Every summer for five years, Kayla Buhler trekked from Saskatoon to Nunavut to track packs of Arctic foxes as part of her PhD research in veterinary microbiology. Knowing this was a rare experience – not many of her colleagues at the University of Saskatchewan could say they’d been to the far north to see the wildlife up close, and certainly few people in her family understood her work as a graduate student – she started travelling to field work with a camera in hand. Through those photos, she shared her northern life with the folks back home.
On one of these research trips last summer, Dr. Buhler snapped a portrait of an Arctic fox pup at close range. “I had become very interested in the sounds that they [Arctic foxes] made and had learned how to mimic some of their calls,” she explains. Finding herself near a den, she gave one of the calls a try. To her delight, a pup came out to investigate the sound, a cross between a chitter and a coo. The photo Dr. Buhler captured then is not only a personal favourite, it’s a prize winner. This spring, it was named runner-up in the research in action category for the U of Saskatchewan’s Images of Research competition.
Images of Research launched in 2015. Daniel Hallen, who coordinates the contest for the office of the vice-president of research at U of Saskatchewan, says the pursuit of knowledge can seem inaccessible, dry and esoteric even to those inside the academy. The contest aims to challenge that view. “The competition really showcases not just the breadth and depth of the groundbreaking work that the researchers are doing, but also that there’s tremendous beauty in it,” he says.
Faculty, students, staff and alumni are invited to submit images depicting university-affiliated research along with a 120-word description and snappy title. “Researchers are habituated to writing for their own specific audience – they’re writing for journal articles, or they’re writing application documents. This is a way to step back and look at how your research can be distilled. What’s the cocktail party speech about your research?” Mr. Hallen says. “That’s a tremendous value.”
This year’s winners spanned seven categories: arts in focus (research in music, drama, art and art history, and the humanities); community impact (research done with and for community partners); from the field (field work images); more than meets the eye (images that capture detail unseen by the human eye); research in action (images that represent “what the researcher’s work is all about”); best description; viewer’s choice; and grand prize. Aside from viewer’s choice, which is decided by an online voting system, each category is judged by a panel of three volunteers representing faculty, staff and students. They evaluate submissions based on aesthetic appeal, creativity, the clarity of the description and title, and how well the image showcases the research. Category winners receive $300, runners-up get $200, and the grand prize is $500. The winners are celebrated at an event and their images are displayed in an exhibit around campus.

What the exercise asks = Quote the passage of the Images of Research article that begins at the words "Every summer for" and ends after "folks back home.".

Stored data
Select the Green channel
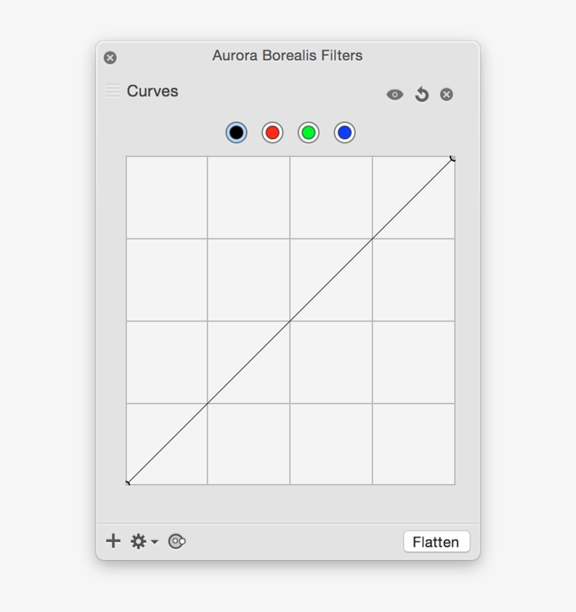Image resolution: width=576 pixels, height=612 pixels. [308, 132]

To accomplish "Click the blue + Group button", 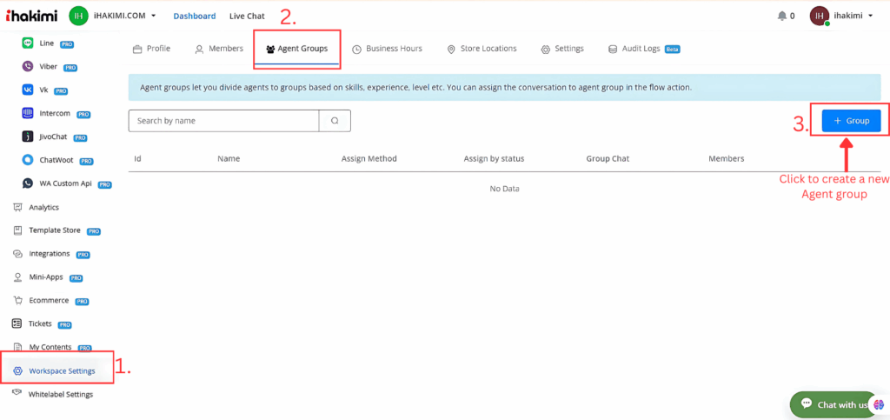I will click(x=851, y=121).
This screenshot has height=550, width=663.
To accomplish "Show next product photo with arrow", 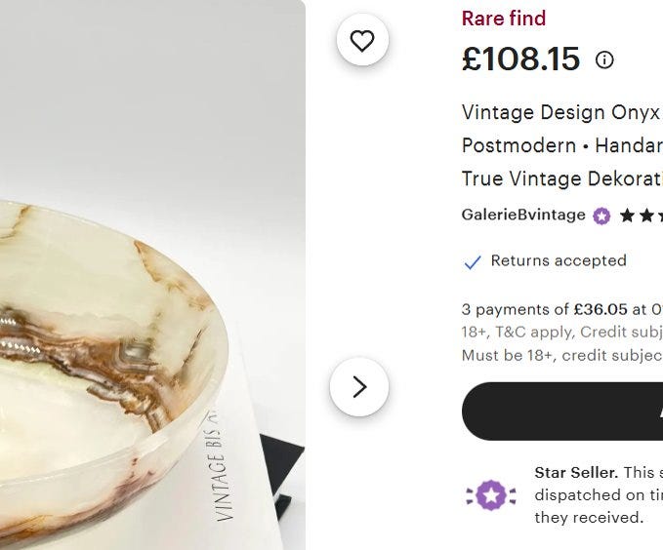I will click(x=359, y=387).

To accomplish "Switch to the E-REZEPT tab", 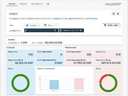I will pyautogui.click(x=23, y=4).
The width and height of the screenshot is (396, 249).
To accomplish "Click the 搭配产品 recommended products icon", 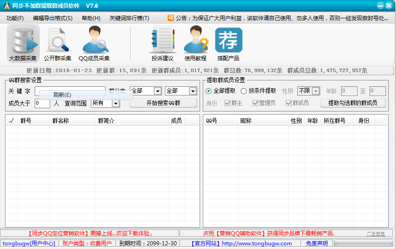I will [x=228, y=44].
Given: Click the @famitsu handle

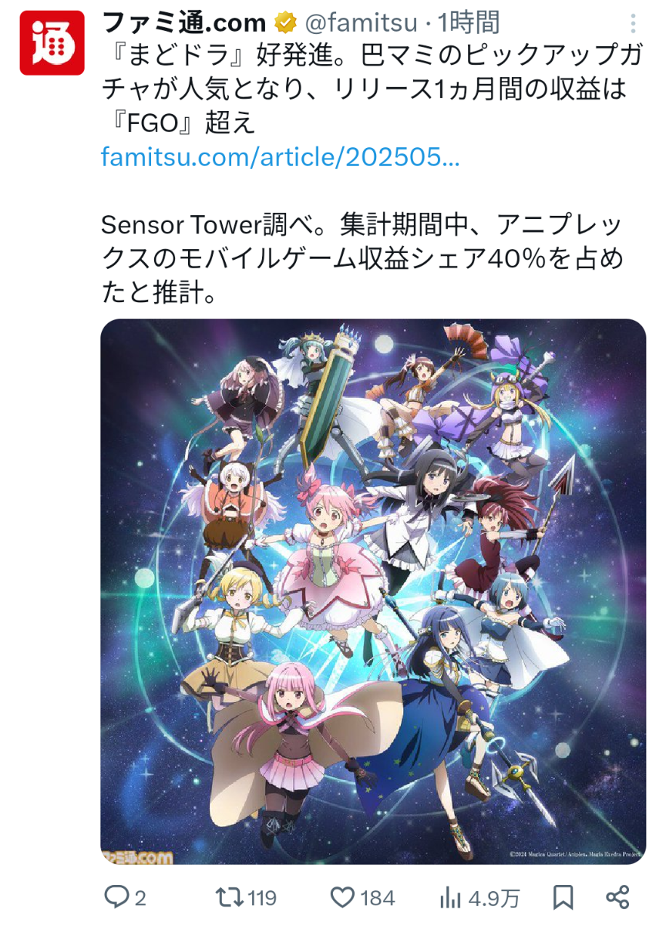Looking at the screenshot, I should click(x=360, y=23).
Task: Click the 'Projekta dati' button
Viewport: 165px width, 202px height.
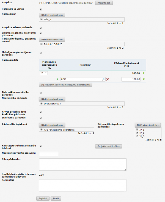Action: [104, 3]
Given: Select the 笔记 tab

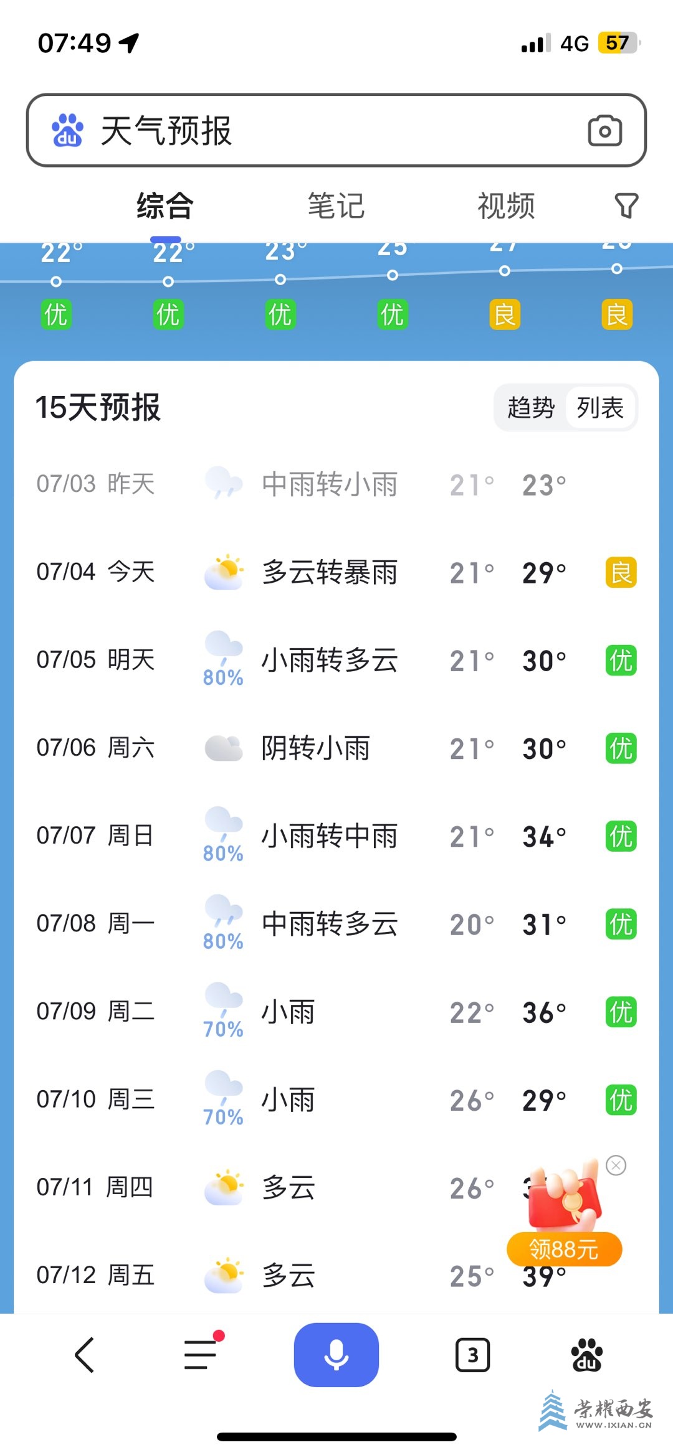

Solved exercise =
Every summer for five years, Kayla Buhler trekked from Saskatoon to Nunavut to track packs of Arctic foxes as part of her PhD research in veterinary microbiology. Knowing this was a rare experience – not many of her colleagues at the University of Saskatchewan could say they’d been to the far north to see the wildlife up close, and certainly few people in her family understood her work as a graduate student – she started travelling to field work with a camera in hand. Through those photos, she shared her northern life with the folks back home.